Spreads tightened on the companies' direct obligations, which are also eligible to be swapped by dealers under the new Fed program. Spreads on Fannie Mae's five-year bonds over 5-year Treasuries dropped about 10 basis points from the highest in at least a decade to 103 basis points, according to Bloomberg data. That spread entered last month at about 64 basis points. A basis point is 0.01 percentage point.
ABX Index
An ABX index tied to 20 subprime-mortgage securities rated AAA when created in the second half of 2006 rose about 3 percent to a mid-price of 55 at 1:07 p.m., according to Deutsche Bank AG. That's still down from 74.19 on Feb. 1, according to London-based administrator Markit Group Ltd. The credit-default swaps cover losses if the securities aren't repaid as expected, in return for regular insurance-like premiums.
Prices for agency securities backed by adjustable-rate mortgages with at least three years of fixed rates fell 1.81 percent this month through yesterday, according to Lehman Brothers Holdings Inc. index data. Fixed-rated securities fell 1.39 percent, according to the New York-based company's indexes. The various classes of collateralized mortgage obligations used to repackage agency bonds collectively have fallen 1.08 percent, according to Merrill Lynch & Co. index data.

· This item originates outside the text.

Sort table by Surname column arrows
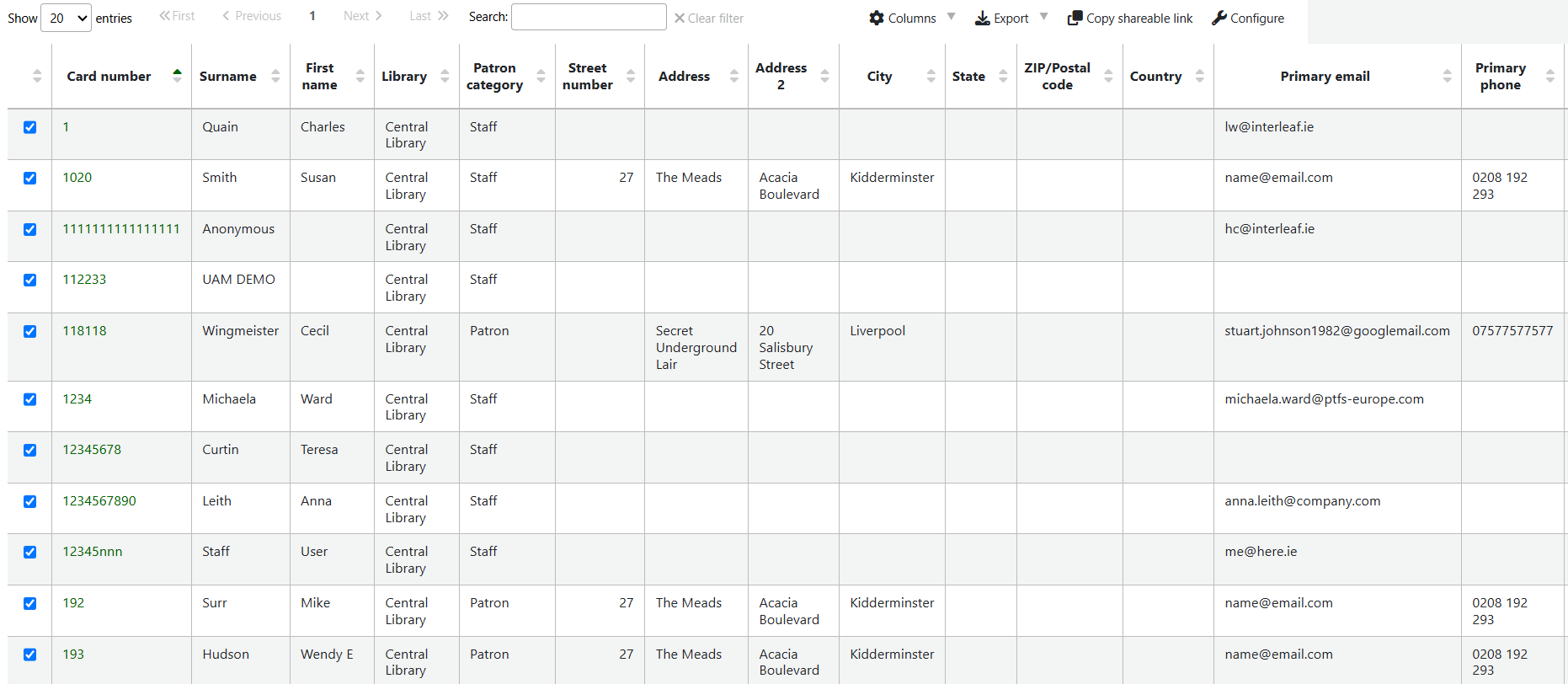This screenshot has height=684, width=1568. (x=275, y=76)
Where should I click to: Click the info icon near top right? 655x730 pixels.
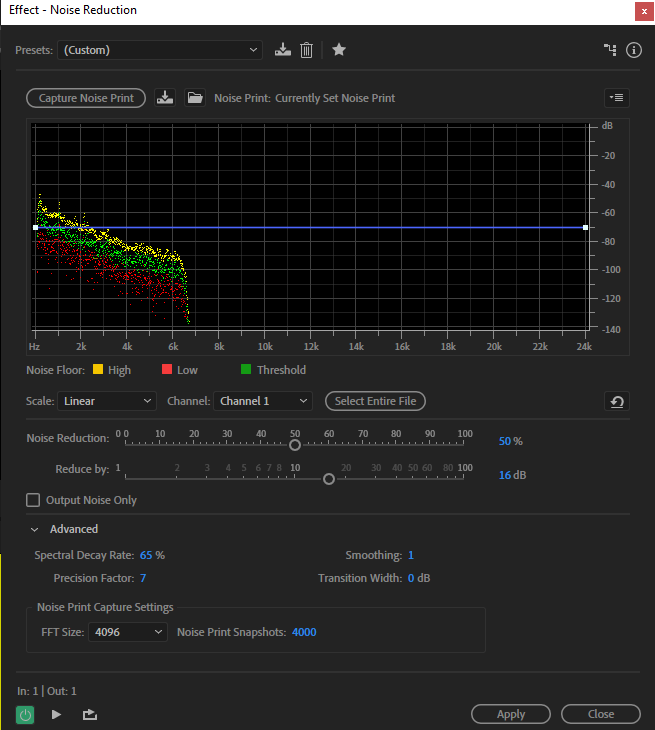coord(633,50)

The Fed move should ease concern that brokers, such as New York-based Bear Stearns Cos., face a cash crunch, Rajadhyaksha said, especially because of the inclusion of AAA rated non-agency mortgage securities. Their quoted prices have tumbled this year by about four times the amount as they did last year, he said.
Spread Surge
Spreads have surged as investors assume that banks have little room to make new investments or maintain credit to funds at previous terms amid rising losses and a flood of unwanted assets, according to bond buyers such as Scott Simon, head of mortgage-backed bonds at Pacific Investment Management Co.
The Fed announcement today stops short of the direct U.S. purchases of agency mortgage securities called for yesterday by Simon, whose Newport Beach, California-based unit of Allianz SE runs the world's largest bond fund.
RBS's Hackel earlier today recommended for the first time in two months that investors add more agency mortgage securities to their holdings than are found in benchmark bond indexes because the yields offered over benchmarks had become ``very difficult to ignore.'' The Fed announcement makes the suggestion well-timed, he said in the telephone interview.
Barclays' Rajadhyaksha published a report before the announcement in which he moved to a ``neutral'' outlook for spreads, partly citing possible government intervention.
``It would have been better if this announcement had been extended to non-banks and non-broker dealers also'' because previous Fed actions through those firms meant to stabilize bond markets usually haven't been fully passed on through their lending to other investors, Rajadhyaksha said in the interview.